*** Opening of Data for processing ***

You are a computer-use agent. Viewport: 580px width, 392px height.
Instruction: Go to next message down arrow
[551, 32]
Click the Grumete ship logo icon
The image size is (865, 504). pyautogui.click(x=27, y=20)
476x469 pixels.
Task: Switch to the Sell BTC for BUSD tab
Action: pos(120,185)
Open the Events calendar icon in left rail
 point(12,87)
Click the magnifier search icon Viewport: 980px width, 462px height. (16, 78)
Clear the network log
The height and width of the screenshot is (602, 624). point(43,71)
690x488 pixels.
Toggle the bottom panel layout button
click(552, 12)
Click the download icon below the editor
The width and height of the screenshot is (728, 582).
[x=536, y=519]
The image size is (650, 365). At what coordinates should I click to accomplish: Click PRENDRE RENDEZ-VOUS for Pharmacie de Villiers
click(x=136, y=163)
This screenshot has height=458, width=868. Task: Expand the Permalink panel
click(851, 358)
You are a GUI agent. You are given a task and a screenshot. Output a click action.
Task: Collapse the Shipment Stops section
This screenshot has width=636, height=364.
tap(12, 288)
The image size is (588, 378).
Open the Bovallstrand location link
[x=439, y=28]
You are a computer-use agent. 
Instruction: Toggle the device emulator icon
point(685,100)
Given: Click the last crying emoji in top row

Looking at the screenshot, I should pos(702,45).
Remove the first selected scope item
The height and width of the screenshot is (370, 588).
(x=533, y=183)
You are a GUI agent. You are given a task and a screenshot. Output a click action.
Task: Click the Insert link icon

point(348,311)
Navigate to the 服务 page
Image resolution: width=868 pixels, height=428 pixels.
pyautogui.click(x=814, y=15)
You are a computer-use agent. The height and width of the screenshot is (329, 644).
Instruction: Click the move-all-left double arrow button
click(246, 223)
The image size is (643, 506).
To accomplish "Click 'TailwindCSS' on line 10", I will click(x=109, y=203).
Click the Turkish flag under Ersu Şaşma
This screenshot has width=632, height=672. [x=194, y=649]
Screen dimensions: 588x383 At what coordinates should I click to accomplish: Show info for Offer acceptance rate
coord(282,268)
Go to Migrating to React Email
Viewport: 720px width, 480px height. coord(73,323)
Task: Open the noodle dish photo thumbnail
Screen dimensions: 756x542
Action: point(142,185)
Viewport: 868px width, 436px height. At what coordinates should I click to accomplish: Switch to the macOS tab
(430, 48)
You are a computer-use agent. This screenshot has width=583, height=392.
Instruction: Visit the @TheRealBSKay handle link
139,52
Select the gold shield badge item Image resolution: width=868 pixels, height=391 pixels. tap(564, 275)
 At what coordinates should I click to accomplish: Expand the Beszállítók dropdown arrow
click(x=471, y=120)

*** Close of Data for processing ***

> [What is expected]
Each line of the records that contains the string "computer" must be copied.

> [Solution]
You are a computer-use agent. Viewport: 580px width, 392px height.
You are a computer-use agent. 
You are a computer-use agent. The height and width of the screenshot is (329, 644).
You are a computer-use agent. This screenshot has width=583, height=392.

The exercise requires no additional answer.